───── TEXTO PARA LEITURA ─────
O autor afirma ainda que, para que seja possível aprender a ser professor, é necessário que os sujeitos desenvolvam uma vida cultural e científica própria, ética profissional e preparação para agir em ambientes de incertezas e situações imprevisíveis.

Quando chegamos ao fim na análise da primeira parte do texto, Nóvoa chama a atenção para as características de um contexto histórico no qual foi sendo elaborado o ideário de “bom professor”. Tendo início no século XIX nas escolas normais, passando pelo século XX, que angariou outras, até chegar ao século XXI. Entretanto, independente do período histórico ao qual façamos referência, até o presente momento é comum que todos tenham um escopo sobre como deveria ser o profissional da educação: um padrão preestabelecido que despreza os contextos e posições marcados pelas formações profissionais desses docentes.
───── INFORMAÇÕES EXTRAÍDAS ─────
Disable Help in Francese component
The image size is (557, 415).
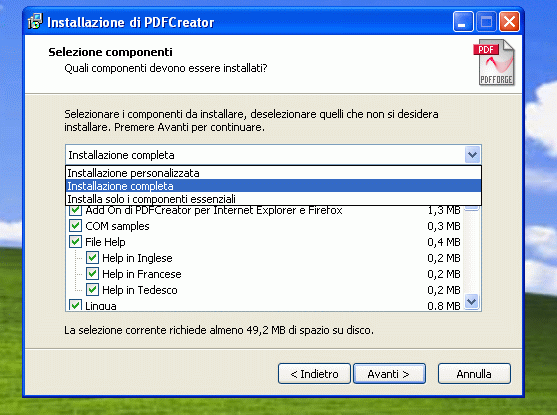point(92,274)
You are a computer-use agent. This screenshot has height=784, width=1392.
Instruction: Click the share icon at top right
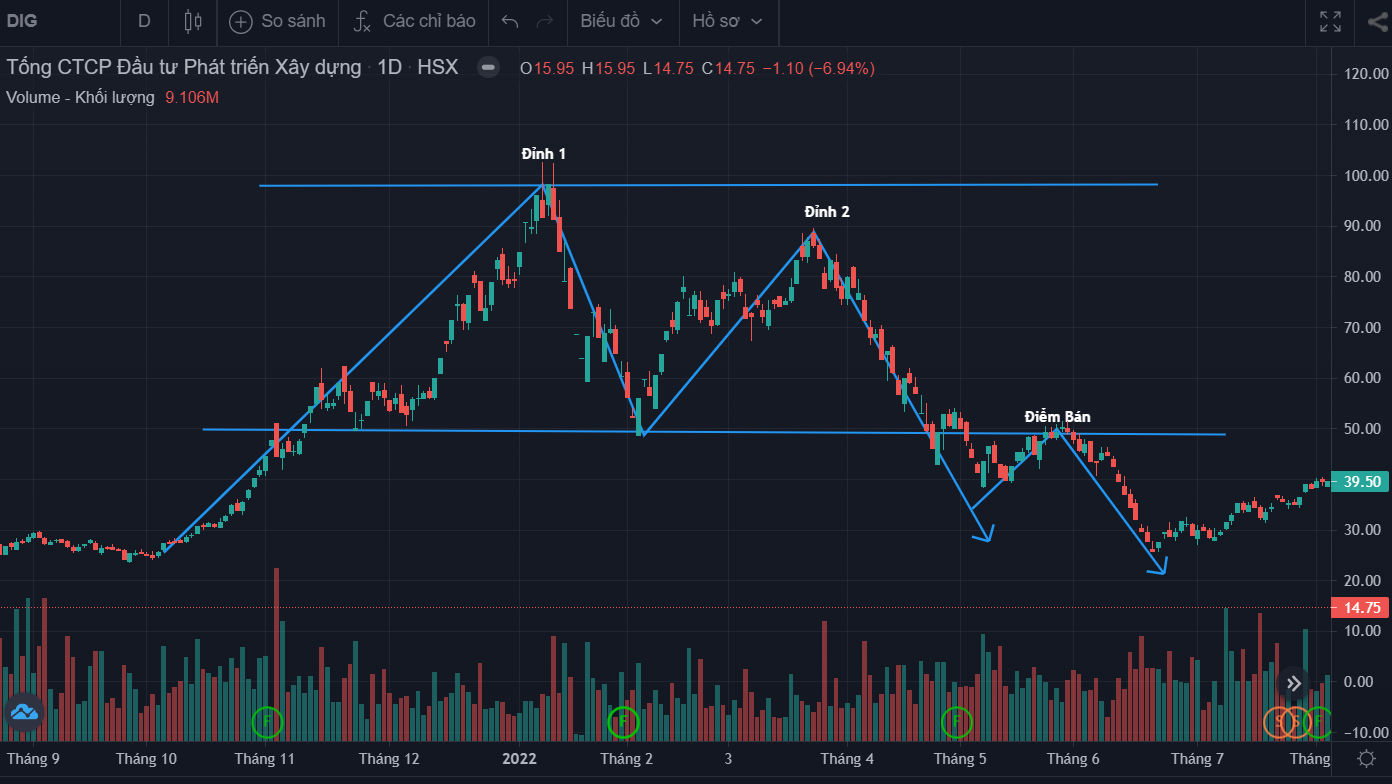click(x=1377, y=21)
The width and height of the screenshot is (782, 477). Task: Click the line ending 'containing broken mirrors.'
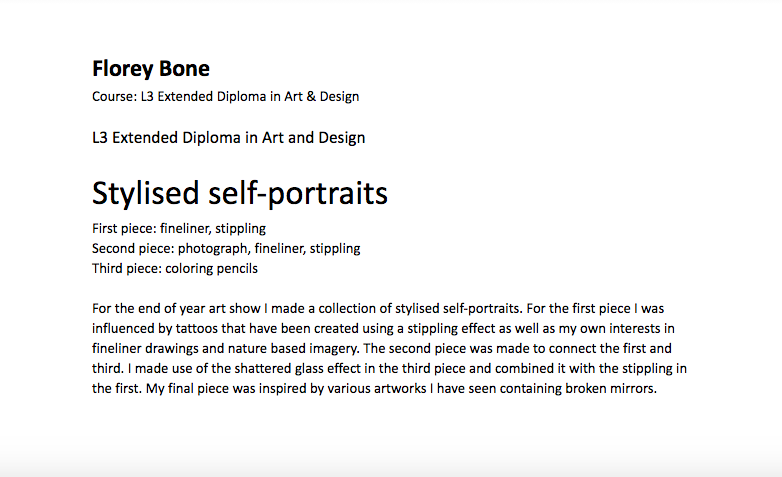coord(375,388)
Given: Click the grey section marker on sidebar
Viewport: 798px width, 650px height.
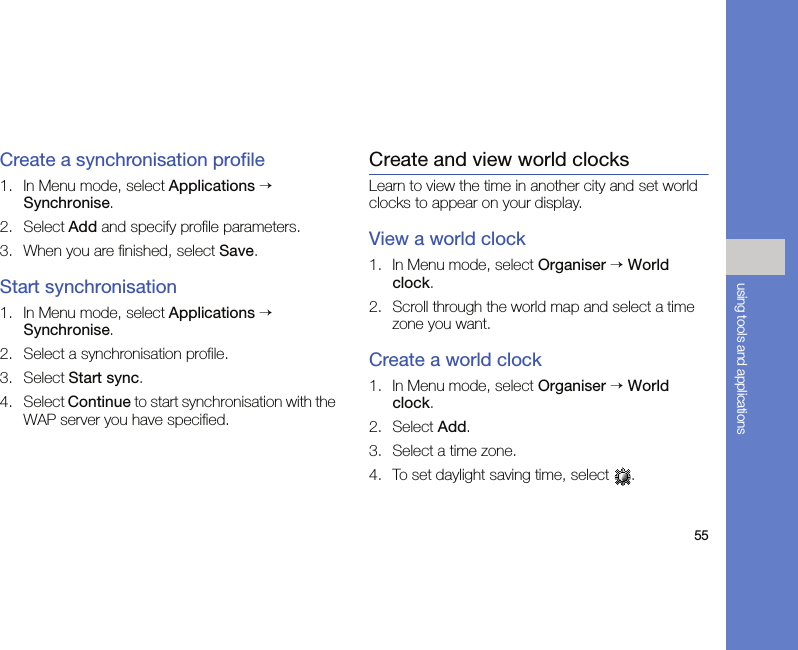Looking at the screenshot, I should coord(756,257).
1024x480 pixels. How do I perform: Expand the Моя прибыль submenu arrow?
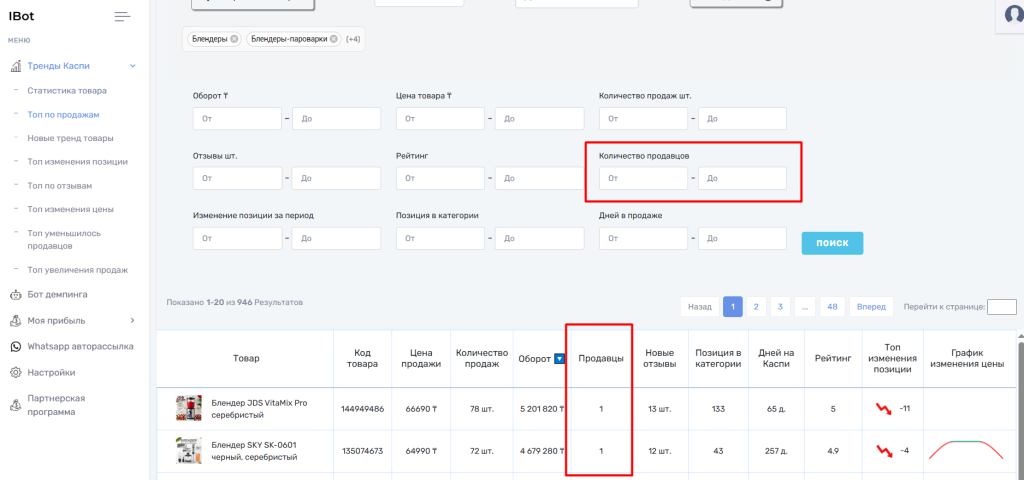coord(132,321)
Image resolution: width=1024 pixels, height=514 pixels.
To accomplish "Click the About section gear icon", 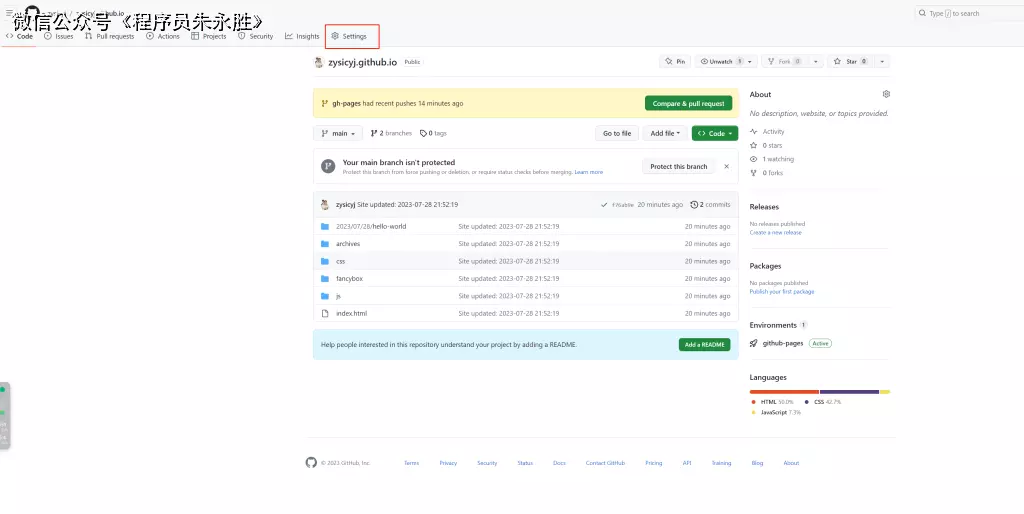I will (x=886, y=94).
─────
• **O QUE FAZER**
Liste tudo o que, segundo o texto sobre a formação docente, os sujeitos precisam desenvolver para que seja possível aprender a ser professor.

• **RESPOSTA DO EXERCÍCIO**
Os sujeitos precisam desenvolver uma vida cultural e científica própria, ética profissional e preparação para agir em ambientes de incertezas e situações imprevisíveis.